やはり、そうだった。
旗の前までたどり着いた。
そのとき……。
どこからともなく声が……。
たどり着きましたね。あなたがはじめてですよ。
前の競争では、あのなだらかな坂道の途中で、あなたのおじいさんは、やる気をなくしたのですよ。
どこからともなく、声が響くのだあった。
アスかめさんのテラパシーの声である。
その旗をつかめばあなたの勝ちになります。
おめでとう。お祝いに、玉手箱を差し上げます。
でも勝負が終わってあなたが確実に勝ってから、この箱は開けてくださいよ。けっして前に開けたらダメですよ。
それでと、
さて、Questionです。(^^)
この玉手箱の中には何が入っているでしょうか?
それは、この旗をしっかり握ってぬきっとって、審判さんに分かるように空に向けて大きく振って勝負をつけて、
そ・れ・か・ら・
開けてね。(^〜^)
さーーーーて、
何ーーがーーーー、入ってーーー、
いーーるーーでーーしょうーーーかーー?
キャハハハハーーーー。(^〜^)
キャハハハハーーーー。(^〜^)
キャハハハハーーーー。(^〜^)
……
こっ、こっ、これはっ、……(^^;)
うーーーーん。
うさーラさんは、最後の、そして最大のテレパシーの壁にぶつかったのである。
それは、玉手箱をもらった瞬間に、どーーーーーーーしても、
中が見たくて見たくて仕方なくなってしまったのである。
棒を握ればいいんだ。そしてぎゅっと抜きとって、審判さんが空からよく見えるように、大きく振ればいいんだ。

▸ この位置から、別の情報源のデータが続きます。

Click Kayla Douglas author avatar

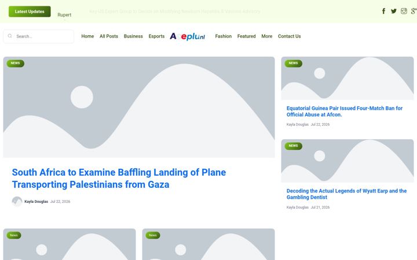click(17, 202)
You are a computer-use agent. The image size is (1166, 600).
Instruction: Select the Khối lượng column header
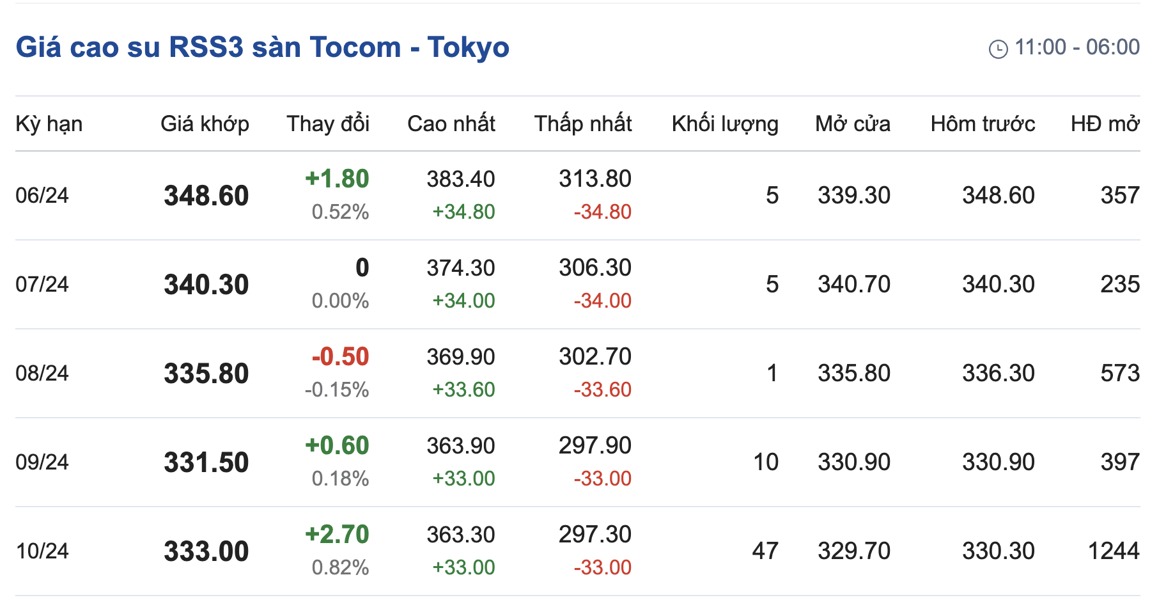(725, 123)
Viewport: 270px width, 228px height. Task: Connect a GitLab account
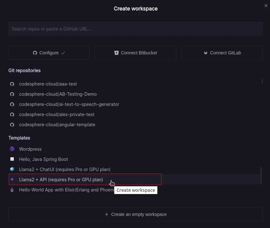222,53
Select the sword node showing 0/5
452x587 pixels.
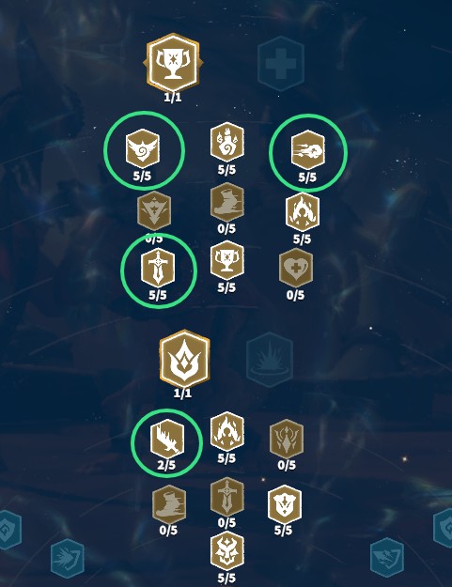coord(226,497)
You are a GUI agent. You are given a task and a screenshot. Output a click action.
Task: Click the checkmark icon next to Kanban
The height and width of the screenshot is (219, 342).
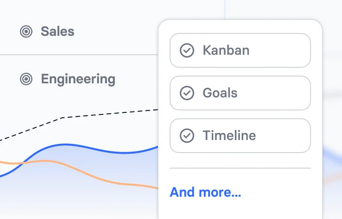coord(187,50)
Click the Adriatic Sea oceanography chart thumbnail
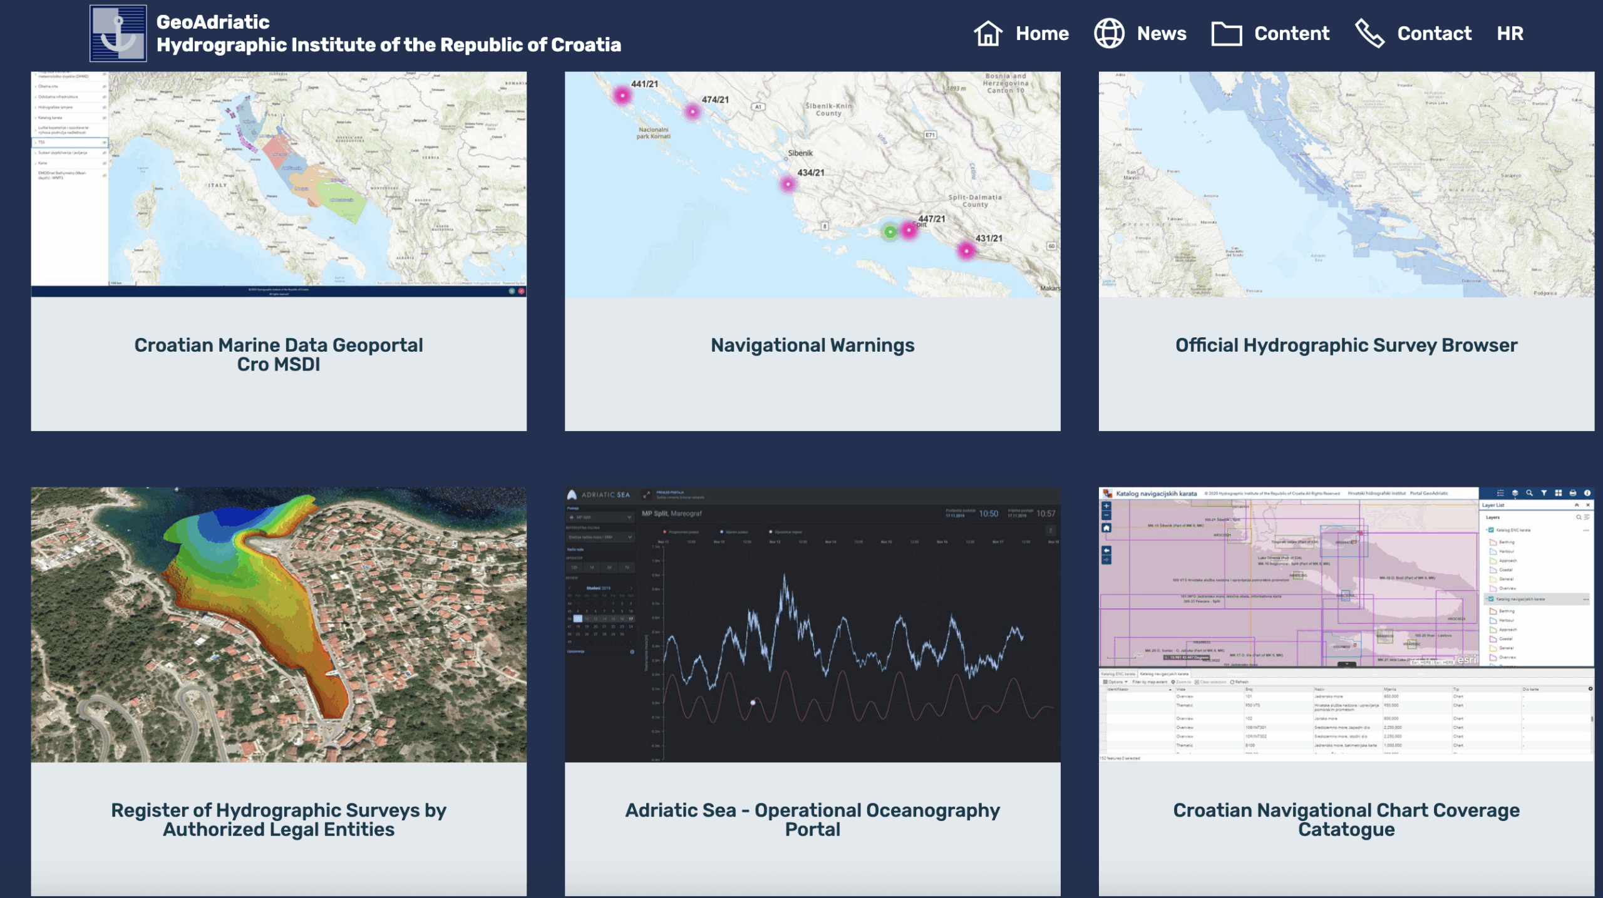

旗は30センチもない所にある。いつでもちょいと触れるのである。
そよそよと風になびいて、旗が顔になびきかかりさえしている。
するとまたしても、あの想いが湧いてくる。
もうここまで来たんだ。テレパシーのアスかめさんの声はは、ここまでとどくけれど、実体はまだ、はじめの丘にもたどり着いていない。
あまりにも、圧倒的なこの差。
普通に考えれば、まずはー負けるはずもない。
いや、どう考えてもけっして、けっして負けないだろう。
さすがにもう勝ったも同然だ。
しかし、その瞬間自分の言葉にハッっとしたのである。
おっと、これはいけない。
これなんだな!(°о°)
これなんだな!(°о°)
これなんだな!(°о°)
これなんだな!(°о°)
これなんだな!(°о°)
これで、ご先祖は一回も勝てないでいる訳だ。
油断大敵!そして、もう一度、油断大敵。
そして、そして、やっぱりもう一度、油断大敵。
そして、最後までやりぬくことが大切なのだ。
そう、そうなのだ。同じ失敗は、やっぱり、してはならない。
心の中で、喜びの声が聞こえる。
それでいい。きっと、勝ってね。
それでいい。さあ、旗を握って、旗をぬきとって。
そして、そして、そして大きく空へ向かって振るのよ。
くちばしの長い審判さーん。見てー。
うさーラさんは、油断と言う大敵を最後のこの場面でも克服することが出来た。すばらしい精神力である。これは長きに渡る鍛錬の成果なのである。
しかし、そこにはアスかめさんの仕組んだもうひとつの強大な敵が横たわっていたのである。